Imagine world leadership infused with love. How would this type of leadership transform our current state of affairs?
If we are going to imagine this scenario, then it important to recognize that with every gift comes a limitation. We all know that too much empathy can lead to over-indulgence. This is what we could consider the low-side of the feminine. It involves a tendency to overly shelter, going beyond infancy, which can result in fostering "learned helplessness" among those under her care. This dynamic manifests not only within families but extends to societal contexts as well.
Contrastingly, a mature feminine approach acknowledges the evolving needs of her child. As the child matures, she metaphorically extends the umbilical cord, gradually redirecting her love and attention inward and to other important endeavors. This process hinges on trust—trust in her child's ability to integrate her teachings, trust in herself to discern when and how much to release control, and trust in her husband, the child's father, to share in the uncertainty which is always present in the growth process.
Moreover, the masculine caring aspect is just as pivotal for human development. It entails providing and protecting, especially during the child’s early years, and when the child is ready, guiding them into the world to unveil the realities of life. In this way, the partnership between the feminine and masculine ensures a balanced progression, acknowledging that uncertainties exist when loosening the maternal reins and emphasizing the collaborative responsibility of both parents in shaping the child's journey.

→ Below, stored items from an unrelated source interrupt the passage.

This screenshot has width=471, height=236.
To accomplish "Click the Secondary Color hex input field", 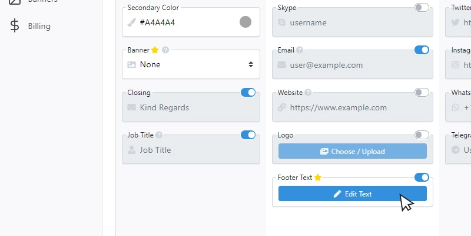I will click(x=188, y=22).
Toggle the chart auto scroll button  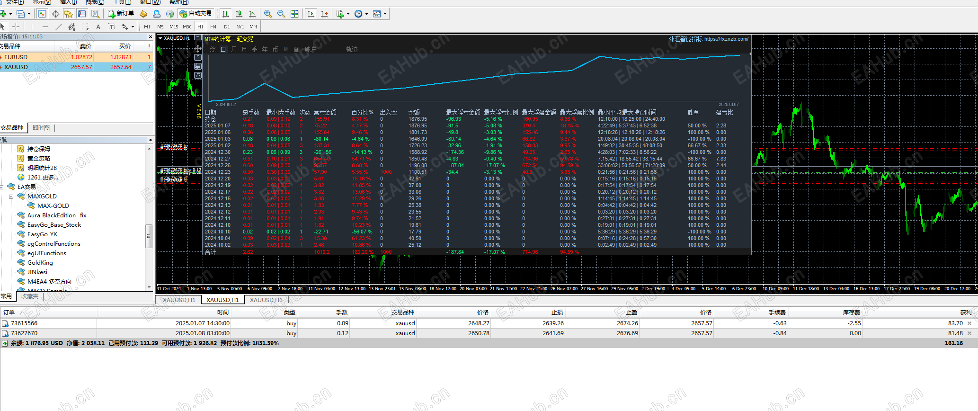tap(311, 14)
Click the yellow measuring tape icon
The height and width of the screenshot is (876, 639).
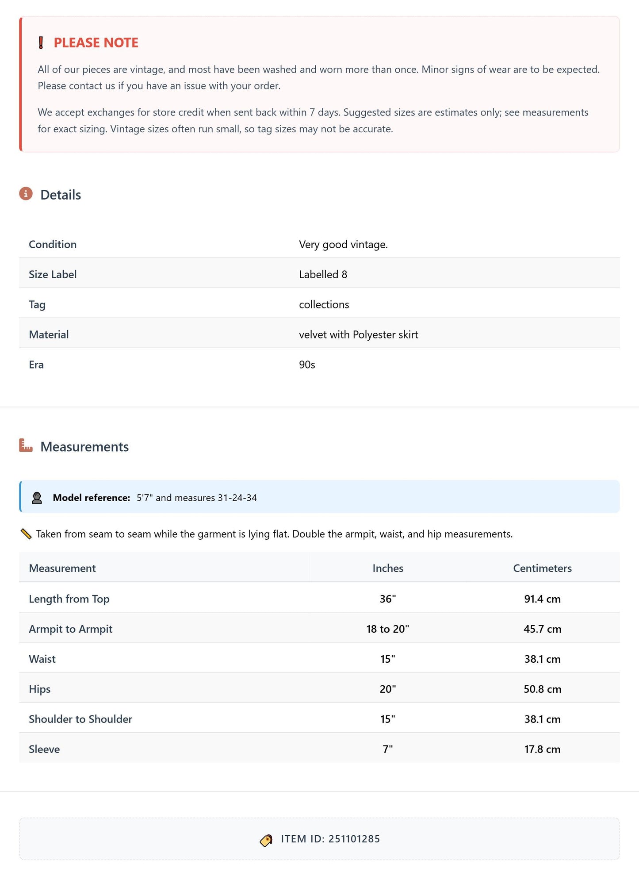26,534
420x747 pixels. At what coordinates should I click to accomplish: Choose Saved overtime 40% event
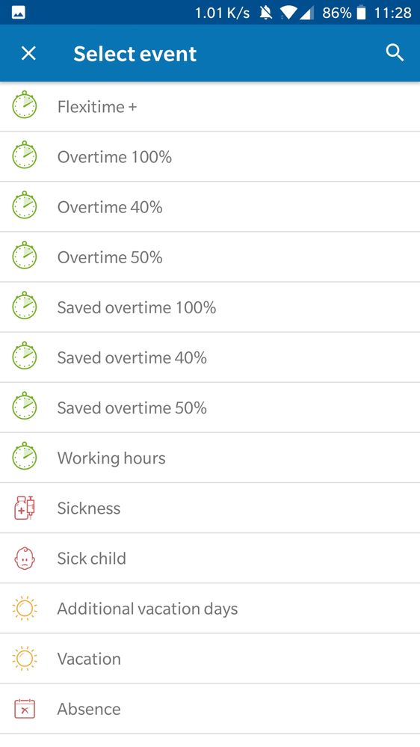click(x=210, y=357)
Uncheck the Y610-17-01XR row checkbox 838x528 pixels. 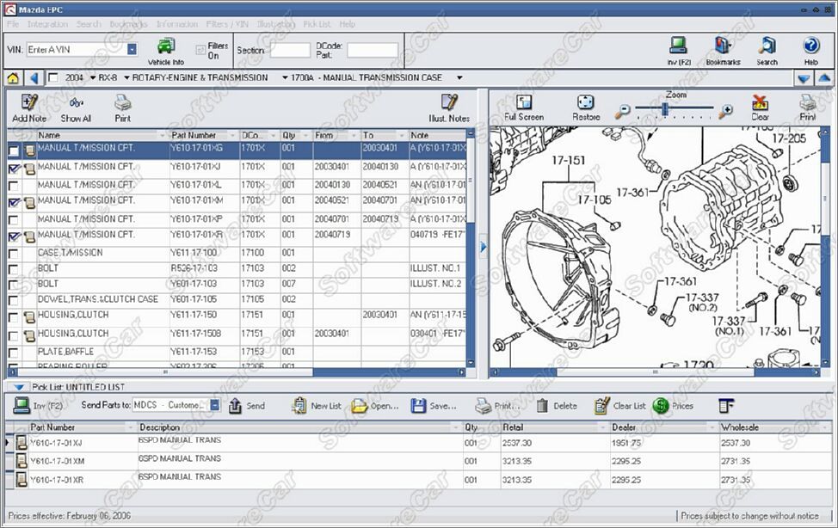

How this gets expressed in families is messy at best. It's no wonder that it gets even more distorted when scaled up.
This is where I envision collective leadership making a difference. Distributing power among group members ensures that no single individual can monopolize it, provided that individual members are power-literate. While collective leadership requires sharing a common vision, identifying a noble mission, and aligning with a shared purpose, I believe both the distribution of power and the collaboration between mature feminine and masculine skills need to be central for this new paradigm to be effective. My hope is that, in doing so, this approach could pave the way for a new orientation—one where magnanimous leadership, leading with the heart fully engaged, not only transforms individuals but impacts the world we live in as well.
Wonderfully written Claudia. It's clear that you've considered this carefully and come at with years of experience both as a mother and as a licensed couples therapist and psychotherapist.
I go back to John Wineland and his distillation of David Deida's philosophy of the feminine and masculine. There's so much alignment between your view and his that it might help to see if the two can be integrated. Not that I want you to change your view but I want to incorporate complementary views for an expanded approach.
If you have objections to Deida's lens, I'd love to hear you out. It seems all models are limited and contain truth, exclusion of truth, and distortion. It also seems that I bring my own biases that color my interpretation of the model, so I'm likely off on my perception and would love your take.
Wonderful article, I continue to learn from you, Claudia.